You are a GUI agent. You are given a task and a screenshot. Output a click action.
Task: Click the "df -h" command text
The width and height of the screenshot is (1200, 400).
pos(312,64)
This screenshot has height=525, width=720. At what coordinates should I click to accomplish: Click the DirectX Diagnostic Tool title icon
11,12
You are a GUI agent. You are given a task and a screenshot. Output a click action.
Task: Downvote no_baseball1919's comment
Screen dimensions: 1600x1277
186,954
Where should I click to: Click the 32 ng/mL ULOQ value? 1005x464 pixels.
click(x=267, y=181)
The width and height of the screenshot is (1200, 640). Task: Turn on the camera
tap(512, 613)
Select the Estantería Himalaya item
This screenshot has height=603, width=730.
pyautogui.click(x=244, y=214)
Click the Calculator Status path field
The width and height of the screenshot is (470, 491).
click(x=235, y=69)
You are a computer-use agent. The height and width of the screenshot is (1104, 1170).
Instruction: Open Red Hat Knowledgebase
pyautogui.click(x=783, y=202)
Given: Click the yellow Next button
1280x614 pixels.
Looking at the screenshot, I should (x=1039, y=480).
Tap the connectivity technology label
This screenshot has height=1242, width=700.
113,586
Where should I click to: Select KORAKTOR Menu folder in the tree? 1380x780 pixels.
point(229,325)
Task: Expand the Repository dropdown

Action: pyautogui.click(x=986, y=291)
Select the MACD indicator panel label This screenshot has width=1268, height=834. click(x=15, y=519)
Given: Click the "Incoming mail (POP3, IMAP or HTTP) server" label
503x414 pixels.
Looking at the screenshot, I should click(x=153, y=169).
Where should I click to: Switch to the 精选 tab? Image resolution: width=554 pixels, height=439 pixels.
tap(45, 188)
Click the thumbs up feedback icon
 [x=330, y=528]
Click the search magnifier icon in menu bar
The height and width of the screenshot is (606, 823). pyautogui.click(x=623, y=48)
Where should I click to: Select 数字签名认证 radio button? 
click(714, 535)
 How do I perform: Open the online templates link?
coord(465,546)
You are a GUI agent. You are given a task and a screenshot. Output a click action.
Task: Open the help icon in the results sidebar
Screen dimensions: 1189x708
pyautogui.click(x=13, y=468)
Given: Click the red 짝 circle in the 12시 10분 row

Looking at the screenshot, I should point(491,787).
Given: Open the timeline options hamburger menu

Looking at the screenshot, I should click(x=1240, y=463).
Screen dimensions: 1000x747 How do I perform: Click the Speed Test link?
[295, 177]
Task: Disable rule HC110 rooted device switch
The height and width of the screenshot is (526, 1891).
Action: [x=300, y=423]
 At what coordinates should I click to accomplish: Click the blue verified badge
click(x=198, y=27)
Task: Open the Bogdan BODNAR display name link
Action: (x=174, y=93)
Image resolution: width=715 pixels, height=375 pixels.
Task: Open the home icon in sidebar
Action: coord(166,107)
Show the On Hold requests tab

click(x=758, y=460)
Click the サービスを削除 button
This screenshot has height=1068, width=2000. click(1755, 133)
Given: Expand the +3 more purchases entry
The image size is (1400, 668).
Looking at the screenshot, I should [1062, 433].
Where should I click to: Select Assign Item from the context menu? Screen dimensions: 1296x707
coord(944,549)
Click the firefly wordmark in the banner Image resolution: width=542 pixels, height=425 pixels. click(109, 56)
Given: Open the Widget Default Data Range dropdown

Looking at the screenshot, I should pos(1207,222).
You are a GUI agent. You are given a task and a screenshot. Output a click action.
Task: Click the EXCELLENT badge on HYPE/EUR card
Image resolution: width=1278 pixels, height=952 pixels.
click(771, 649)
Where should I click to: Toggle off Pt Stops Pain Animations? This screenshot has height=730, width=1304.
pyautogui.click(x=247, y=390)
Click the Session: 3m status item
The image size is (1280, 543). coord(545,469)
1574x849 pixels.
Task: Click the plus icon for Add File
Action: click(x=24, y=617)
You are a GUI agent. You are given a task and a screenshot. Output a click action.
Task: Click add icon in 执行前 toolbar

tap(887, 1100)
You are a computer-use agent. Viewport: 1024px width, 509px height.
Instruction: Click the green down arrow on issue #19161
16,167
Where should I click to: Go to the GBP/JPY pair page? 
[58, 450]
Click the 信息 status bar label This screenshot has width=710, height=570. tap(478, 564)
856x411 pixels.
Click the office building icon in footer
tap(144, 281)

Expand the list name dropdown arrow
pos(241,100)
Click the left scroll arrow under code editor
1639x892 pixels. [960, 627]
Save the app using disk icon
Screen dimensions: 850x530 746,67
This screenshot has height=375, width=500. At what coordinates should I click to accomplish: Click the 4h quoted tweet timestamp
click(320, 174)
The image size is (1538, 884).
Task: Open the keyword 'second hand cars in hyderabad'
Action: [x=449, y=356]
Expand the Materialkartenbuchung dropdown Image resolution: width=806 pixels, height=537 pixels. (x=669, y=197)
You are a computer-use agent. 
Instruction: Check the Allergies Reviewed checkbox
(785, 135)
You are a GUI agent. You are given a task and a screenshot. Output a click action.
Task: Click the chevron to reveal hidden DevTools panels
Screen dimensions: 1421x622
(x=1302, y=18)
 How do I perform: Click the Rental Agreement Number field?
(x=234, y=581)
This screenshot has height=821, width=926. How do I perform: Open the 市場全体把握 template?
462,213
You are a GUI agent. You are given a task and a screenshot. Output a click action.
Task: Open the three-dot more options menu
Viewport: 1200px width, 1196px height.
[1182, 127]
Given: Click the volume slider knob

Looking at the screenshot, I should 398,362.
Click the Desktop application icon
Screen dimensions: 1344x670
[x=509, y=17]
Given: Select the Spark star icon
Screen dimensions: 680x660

Problem requirements =>
Scan the data above for the word "label", then copy every line that holds it.

Problem solution =>
Tap the connectivity technology label
Select the MACD indicator panel label This screenshot has width=1268, height=834. click(x=15, y=519)
Given: Click the "Incoming mail (POP3, IMAP or HTTP) server" label
Click the 信息 status bar label This screenshot has width=710, height=570. tap(478, 564)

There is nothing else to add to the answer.